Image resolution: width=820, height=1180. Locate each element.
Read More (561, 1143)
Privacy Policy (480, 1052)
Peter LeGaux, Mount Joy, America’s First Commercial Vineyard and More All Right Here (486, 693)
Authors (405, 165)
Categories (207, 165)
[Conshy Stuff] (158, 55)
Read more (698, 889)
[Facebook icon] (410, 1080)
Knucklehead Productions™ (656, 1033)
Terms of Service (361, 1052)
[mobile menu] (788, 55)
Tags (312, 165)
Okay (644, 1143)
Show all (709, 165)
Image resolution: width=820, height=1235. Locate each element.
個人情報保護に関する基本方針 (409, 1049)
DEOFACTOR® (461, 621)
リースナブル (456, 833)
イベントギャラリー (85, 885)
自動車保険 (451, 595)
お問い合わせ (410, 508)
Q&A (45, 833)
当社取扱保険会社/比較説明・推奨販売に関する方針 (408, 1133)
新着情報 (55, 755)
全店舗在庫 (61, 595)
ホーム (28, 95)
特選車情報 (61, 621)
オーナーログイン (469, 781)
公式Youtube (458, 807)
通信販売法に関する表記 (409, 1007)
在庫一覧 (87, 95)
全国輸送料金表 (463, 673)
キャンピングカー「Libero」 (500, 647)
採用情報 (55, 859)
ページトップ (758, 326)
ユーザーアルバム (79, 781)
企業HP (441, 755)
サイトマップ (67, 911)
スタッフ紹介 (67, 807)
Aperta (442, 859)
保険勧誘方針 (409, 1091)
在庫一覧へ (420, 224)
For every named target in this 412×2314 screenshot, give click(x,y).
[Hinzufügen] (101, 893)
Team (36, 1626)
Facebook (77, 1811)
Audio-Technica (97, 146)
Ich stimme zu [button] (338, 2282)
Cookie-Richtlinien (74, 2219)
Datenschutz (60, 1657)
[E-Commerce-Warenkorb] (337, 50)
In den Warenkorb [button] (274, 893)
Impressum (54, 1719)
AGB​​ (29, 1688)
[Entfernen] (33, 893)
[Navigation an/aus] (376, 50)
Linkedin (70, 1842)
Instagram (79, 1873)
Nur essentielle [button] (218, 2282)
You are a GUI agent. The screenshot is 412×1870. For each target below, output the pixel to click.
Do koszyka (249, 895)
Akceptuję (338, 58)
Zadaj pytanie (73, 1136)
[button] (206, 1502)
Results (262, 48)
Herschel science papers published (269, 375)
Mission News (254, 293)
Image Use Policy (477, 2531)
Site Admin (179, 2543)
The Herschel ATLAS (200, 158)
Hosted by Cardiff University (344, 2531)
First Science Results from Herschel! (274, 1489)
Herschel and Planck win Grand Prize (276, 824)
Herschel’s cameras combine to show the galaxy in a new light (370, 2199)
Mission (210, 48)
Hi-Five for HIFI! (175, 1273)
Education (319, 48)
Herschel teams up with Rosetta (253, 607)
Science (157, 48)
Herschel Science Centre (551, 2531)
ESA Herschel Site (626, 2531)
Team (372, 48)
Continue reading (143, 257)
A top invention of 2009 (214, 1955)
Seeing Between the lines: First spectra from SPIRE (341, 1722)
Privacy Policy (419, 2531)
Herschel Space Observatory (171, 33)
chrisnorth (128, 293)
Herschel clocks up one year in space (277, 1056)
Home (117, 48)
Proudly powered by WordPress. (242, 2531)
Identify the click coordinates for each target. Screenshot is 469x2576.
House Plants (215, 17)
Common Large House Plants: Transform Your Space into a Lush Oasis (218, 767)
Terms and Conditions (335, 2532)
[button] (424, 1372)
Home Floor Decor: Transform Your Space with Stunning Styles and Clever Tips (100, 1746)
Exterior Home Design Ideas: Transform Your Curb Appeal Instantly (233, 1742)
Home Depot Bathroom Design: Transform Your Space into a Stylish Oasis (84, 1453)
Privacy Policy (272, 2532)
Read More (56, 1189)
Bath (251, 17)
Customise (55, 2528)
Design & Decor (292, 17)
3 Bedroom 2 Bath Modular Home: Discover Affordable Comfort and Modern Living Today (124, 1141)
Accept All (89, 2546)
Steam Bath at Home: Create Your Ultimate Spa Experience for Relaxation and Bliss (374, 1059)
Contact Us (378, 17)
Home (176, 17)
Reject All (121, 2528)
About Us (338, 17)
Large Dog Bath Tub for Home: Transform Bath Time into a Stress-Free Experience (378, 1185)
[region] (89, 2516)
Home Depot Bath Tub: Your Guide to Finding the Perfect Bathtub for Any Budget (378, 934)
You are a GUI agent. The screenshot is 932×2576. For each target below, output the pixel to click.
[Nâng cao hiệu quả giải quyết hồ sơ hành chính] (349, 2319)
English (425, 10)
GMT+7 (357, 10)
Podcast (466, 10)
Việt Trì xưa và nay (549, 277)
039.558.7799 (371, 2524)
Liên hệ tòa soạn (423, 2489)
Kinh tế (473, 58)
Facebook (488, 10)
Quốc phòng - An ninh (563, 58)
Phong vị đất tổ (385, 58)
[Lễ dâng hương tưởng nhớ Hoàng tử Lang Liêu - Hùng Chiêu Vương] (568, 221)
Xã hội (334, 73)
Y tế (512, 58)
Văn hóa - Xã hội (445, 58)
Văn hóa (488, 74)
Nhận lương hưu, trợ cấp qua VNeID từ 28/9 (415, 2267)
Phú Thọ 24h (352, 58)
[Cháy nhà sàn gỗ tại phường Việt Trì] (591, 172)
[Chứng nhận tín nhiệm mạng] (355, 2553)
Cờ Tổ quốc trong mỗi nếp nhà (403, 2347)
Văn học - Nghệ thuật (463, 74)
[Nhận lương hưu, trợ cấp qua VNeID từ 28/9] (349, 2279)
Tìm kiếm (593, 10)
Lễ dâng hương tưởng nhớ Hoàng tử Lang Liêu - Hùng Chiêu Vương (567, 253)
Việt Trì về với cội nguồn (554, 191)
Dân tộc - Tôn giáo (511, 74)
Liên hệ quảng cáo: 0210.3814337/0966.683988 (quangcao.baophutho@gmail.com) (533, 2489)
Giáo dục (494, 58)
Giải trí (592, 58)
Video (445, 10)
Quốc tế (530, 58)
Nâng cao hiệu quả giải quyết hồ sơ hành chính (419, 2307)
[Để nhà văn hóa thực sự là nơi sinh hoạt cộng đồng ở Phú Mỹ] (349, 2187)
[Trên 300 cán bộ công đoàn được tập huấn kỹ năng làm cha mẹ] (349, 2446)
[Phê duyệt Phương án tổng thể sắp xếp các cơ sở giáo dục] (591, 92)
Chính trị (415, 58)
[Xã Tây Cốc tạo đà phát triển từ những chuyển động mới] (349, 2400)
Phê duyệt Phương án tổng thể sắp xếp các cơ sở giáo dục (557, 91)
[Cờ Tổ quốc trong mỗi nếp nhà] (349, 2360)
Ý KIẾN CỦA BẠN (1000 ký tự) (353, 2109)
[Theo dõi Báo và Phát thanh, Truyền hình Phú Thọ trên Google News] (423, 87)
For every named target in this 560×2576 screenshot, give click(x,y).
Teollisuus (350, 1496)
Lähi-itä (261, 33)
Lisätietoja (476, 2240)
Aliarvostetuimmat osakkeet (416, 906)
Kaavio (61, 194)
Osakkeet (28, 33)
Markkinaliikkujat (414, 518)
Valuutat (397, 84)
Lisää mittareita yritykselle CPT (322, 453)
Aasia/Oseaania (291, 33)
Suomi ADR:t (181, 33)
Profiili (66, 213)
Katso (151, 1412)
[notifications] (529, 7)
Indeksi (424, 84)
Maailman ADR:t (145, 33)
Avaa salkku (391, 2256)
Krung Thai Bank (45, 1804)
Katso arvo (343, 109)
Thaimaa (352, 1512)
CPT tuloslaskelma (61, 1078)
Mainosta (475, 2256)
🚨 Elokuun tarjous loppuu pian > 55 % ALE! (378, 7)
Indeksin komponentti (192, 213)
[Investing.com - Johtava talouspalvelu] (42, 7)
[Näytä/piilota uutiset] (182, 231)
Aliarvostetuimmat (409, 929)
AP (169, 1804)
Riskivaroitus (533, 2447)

*****

Line count for "pixel": count the lines of the records above that contain it and give only the number.

2